In A matchbox game learning-machine by Martin Gardner [1], the game of Hexapawn was introduced. Hexapawn is played on a 3×3 grid, and starts with three pawns facing three pawns.
The pieces move like pawns: they may be either moved one square forwards into an empty square, or take another pawn diagonally (the pawns are not allowed to move forwards two spaces on their first move, as they can in chess). You win if one of your pawns reaches the other end of the board. You lose if none of your pieces can move.
The game was invented by Martin Gardner as a good game for his readers to build a MENACE-like machine to play against, as there are only 19 positions that can face player two, so only 19 matchboxes are needed to make HER (Hexapawn Educable Robot). (HER plays as player two, as if player two plays well they can always win.)

Nine Men's Morris (MEME)

In Nine Men's Morris, two players first take turns to place pieces on the board, before taking turns to move pieces to adjacent spaces. If three pieces are placed in a row, a player may remove one of the opponent's pieces. It's a bit like Noughts and Crosses, but with a bit more chance of it not ending in a draw.
In Solving Nine Men's Morris by Ralph Gasser [2], the number of possible game states in Nine Men's Morris is given as approximately \(10^{10}\). To build MEME (Machine Educable Morris Engine), you would need this many matchboxes. These boxes would form a sphere with radius 41m: that's approximately the length of two tennis courts.
MEME: Machine Educable Morris Engine
As a nice bonus, if you build MEME, you'll also smash the world record for the largest matchbox collection.

Connect 4 (COFFIN)

In Symbolic classification of general two-player games by Stefan Edelkamp and Peter Kissmann [3], the number of possible game states in Connect 4 is given as 4,531,985,219,092. The boxes used to make COFFIN (COnnect Four Fighting INstrument) would make a sphere with radius 302m: approximately the height of the Eiffel Tower.
COFFIN: COnnect Four Fighting INstrument

Draughts/Checkers (DOCILE)

→ **SET TASK 1**: According to the text on matchbox game machines, how many matchboxes are needed to build HER?
→ **SET TASK 2**: Go on with the text on matchbox game machines, starting right after its final heading, "Draughts/Checkers (DOCILE)".
The data after this point is separate from the text on matchbox game machines.

→ **LISTED RECORDS**:
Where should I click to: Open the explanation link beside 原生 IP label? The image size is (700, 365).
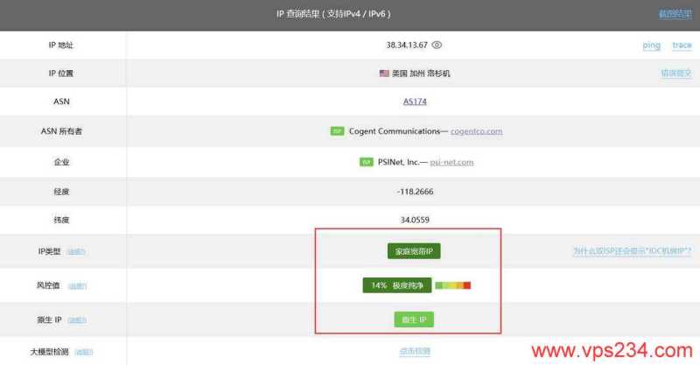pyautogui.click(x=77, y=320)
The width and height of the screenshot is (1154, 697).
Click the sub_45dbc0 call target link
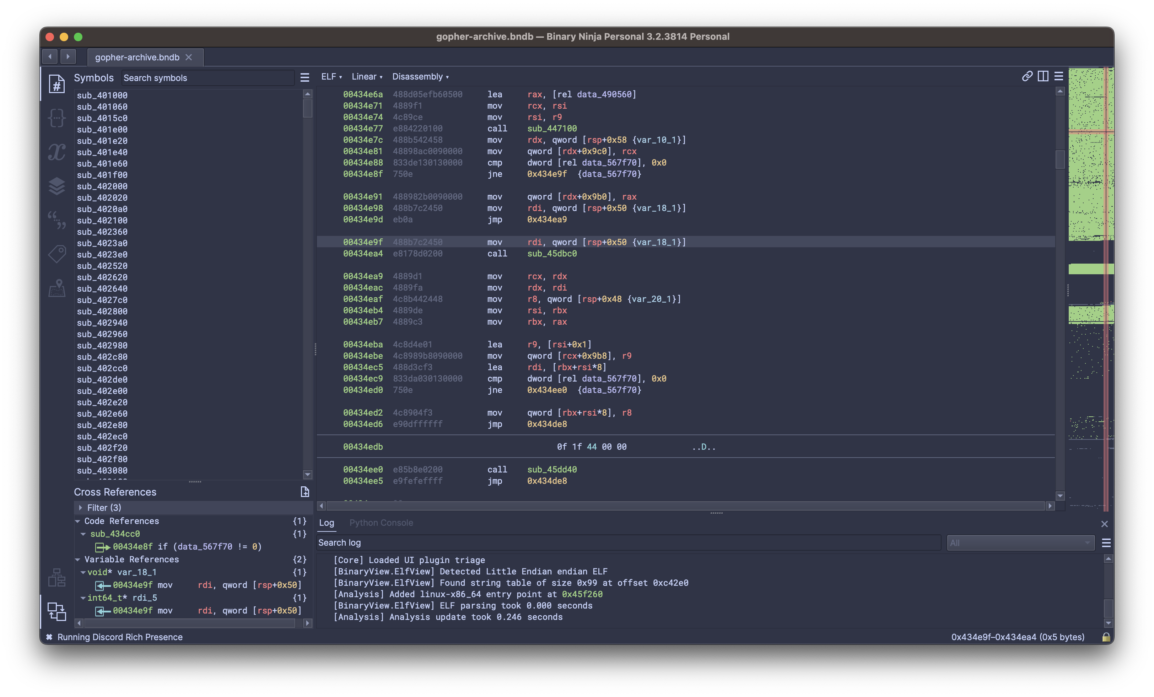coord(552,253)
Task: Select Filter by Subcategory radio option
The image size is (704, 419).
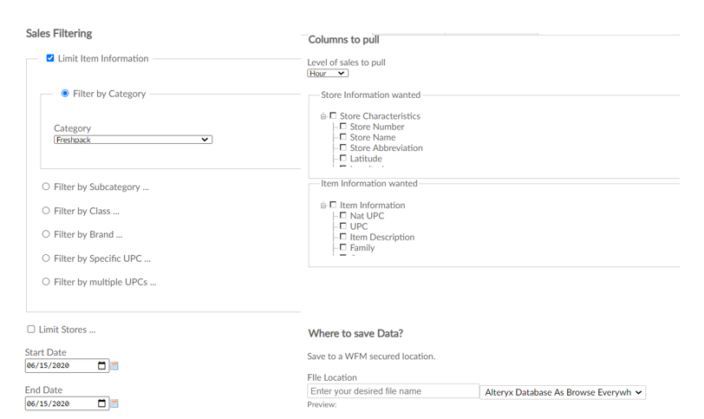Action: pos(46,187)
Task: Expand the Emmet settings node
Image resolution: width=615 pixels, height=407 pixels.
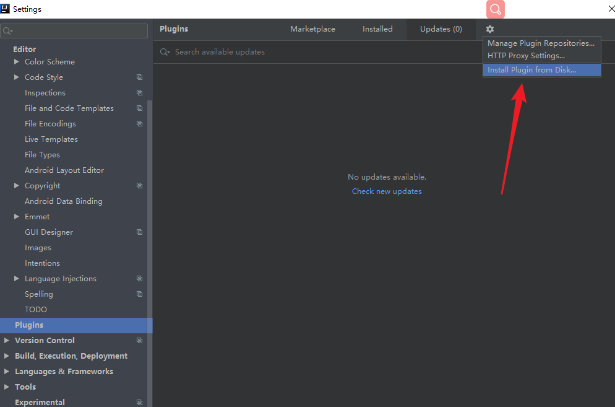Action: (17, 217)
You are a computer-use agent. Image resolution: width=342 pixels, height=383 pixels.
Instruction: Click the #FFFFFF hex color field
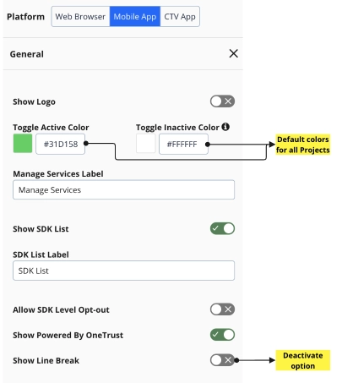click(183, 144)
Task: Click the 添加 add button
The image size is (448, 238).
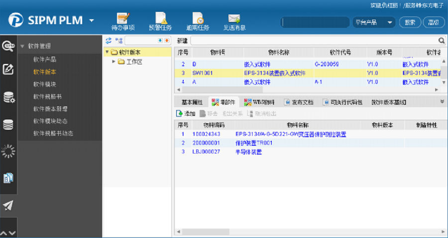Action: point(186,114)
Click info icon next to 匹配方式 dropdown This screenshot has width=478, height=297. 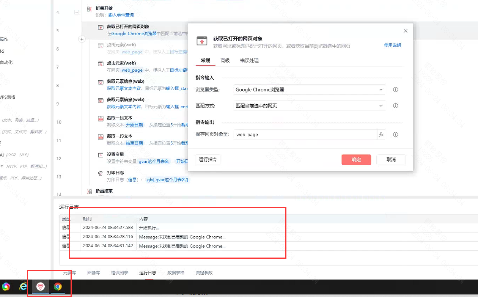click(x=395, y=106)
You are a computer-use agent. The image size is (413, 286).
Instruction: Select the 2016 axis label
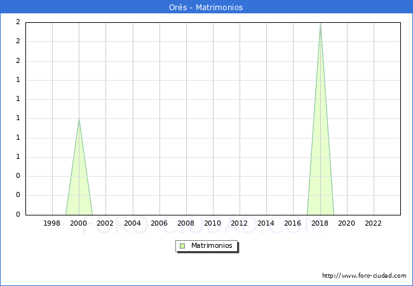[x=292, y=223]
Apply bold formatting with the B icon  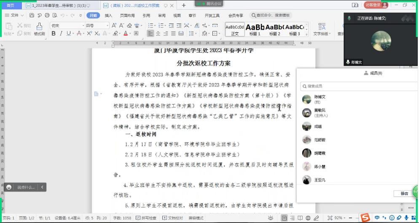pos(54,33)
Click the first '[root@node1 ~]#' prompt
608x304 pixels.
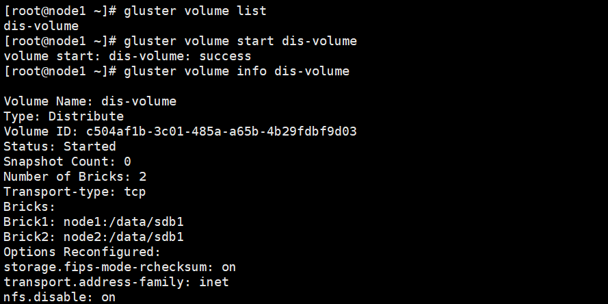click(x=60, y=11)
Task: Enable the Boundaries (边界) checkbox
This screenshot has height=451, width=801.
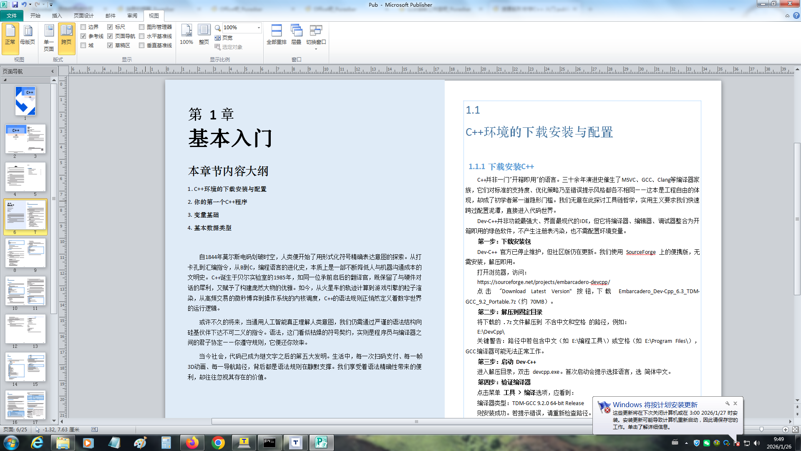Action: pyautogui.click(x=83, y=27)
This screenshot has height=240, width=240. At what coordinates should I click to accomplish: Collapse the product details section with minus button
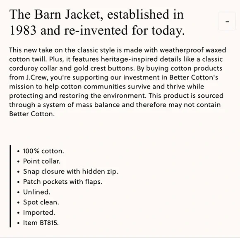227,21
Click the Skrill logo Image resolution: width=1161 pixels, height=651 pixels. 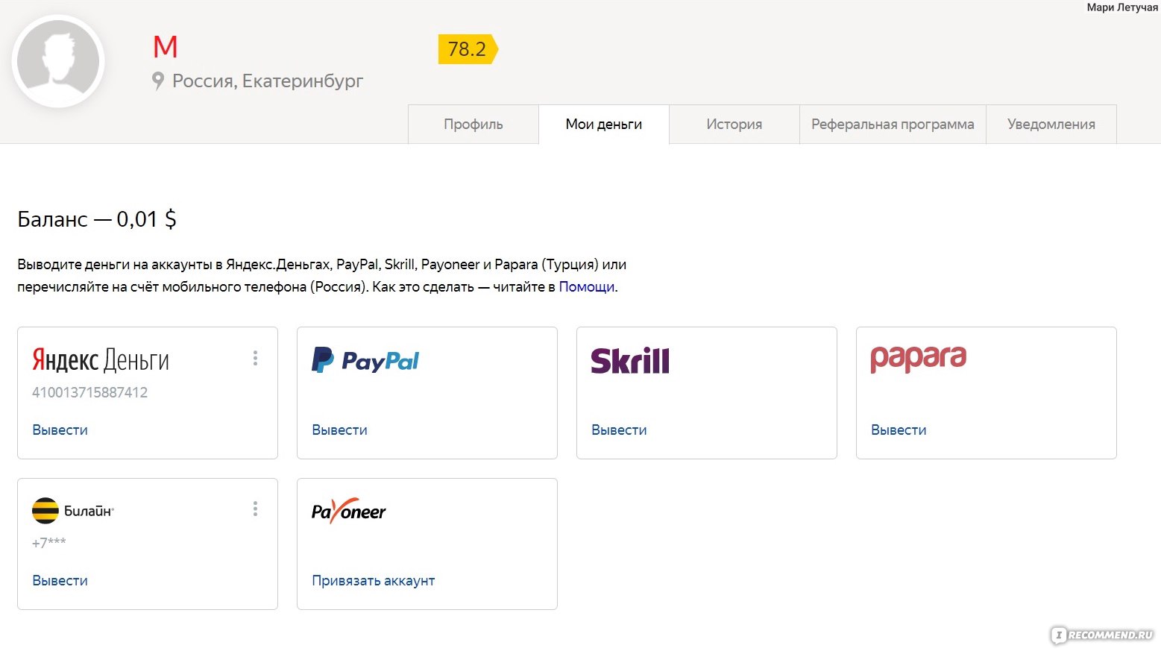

--

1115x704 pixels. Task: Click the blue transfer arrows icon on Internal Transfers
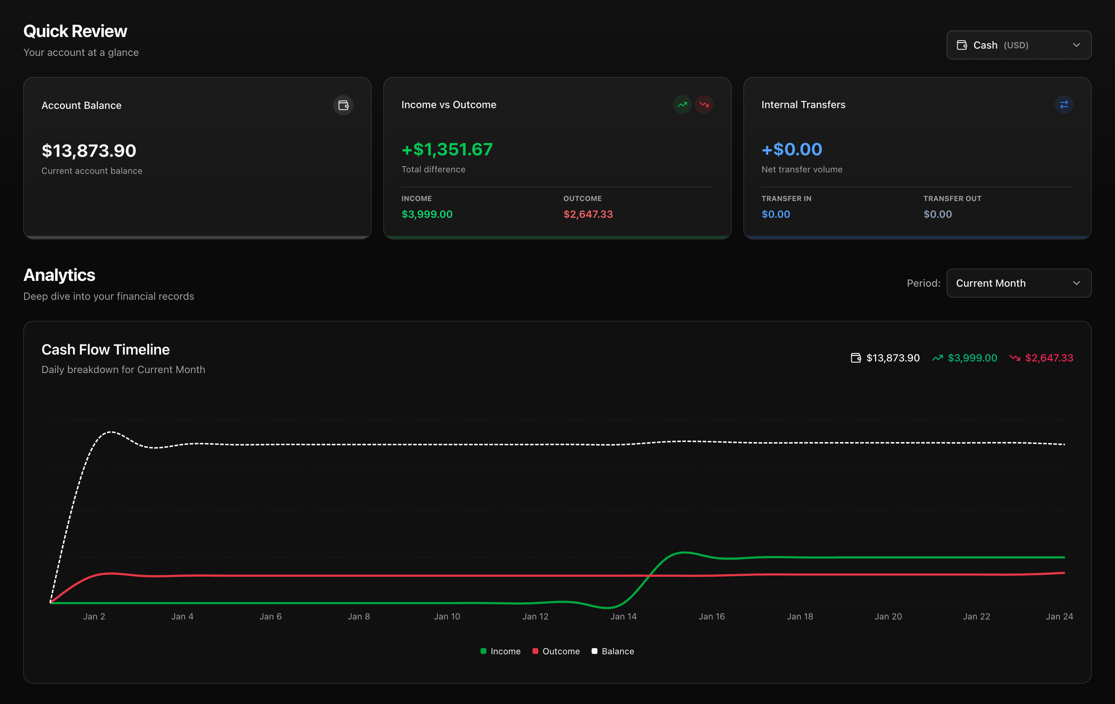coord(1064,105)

→ **FINAL RESULT 1**: Only 19 matchboxes are needed.

→ **FINAL RESULT 2**:
In Solving the game of Checkers by Jonathan Schaeffer and Robert Lake [4], the number of possible game states in Draughts is given as approximately \(5\times10^{20}\). The boxes needed to build DOCILE (Draughts Or Checkers Intelligent Learning Engine) would make a sphere with radius 151km.
DOCILE: Draughts Or Checkers Intelligent Learning Engine
If the centre of DOCILE was in London, some of the boxes would be in Sheffield.

Chess (CLAWS)

The number of possible board positions in chess is estimated to be around \(10^{43}\). The matchboxes needed to make up CLAWS (Chess Learning And Winning System) would fill a sphere with radius \(4\times10^{12}\)m.
CLAWS: Chess Learning And Winning System
If the Sun was at the centre of CLAWS, you might have to travel past Uranus on your search for the right box.


The number of possible positions in Go is estimated to be somewhere near \(10^{170}\). To build MEGA (Machine Educable Go Appliance), you're going to need enough matchboxes to make a sphere with radius \(8\times10^{54}\)m.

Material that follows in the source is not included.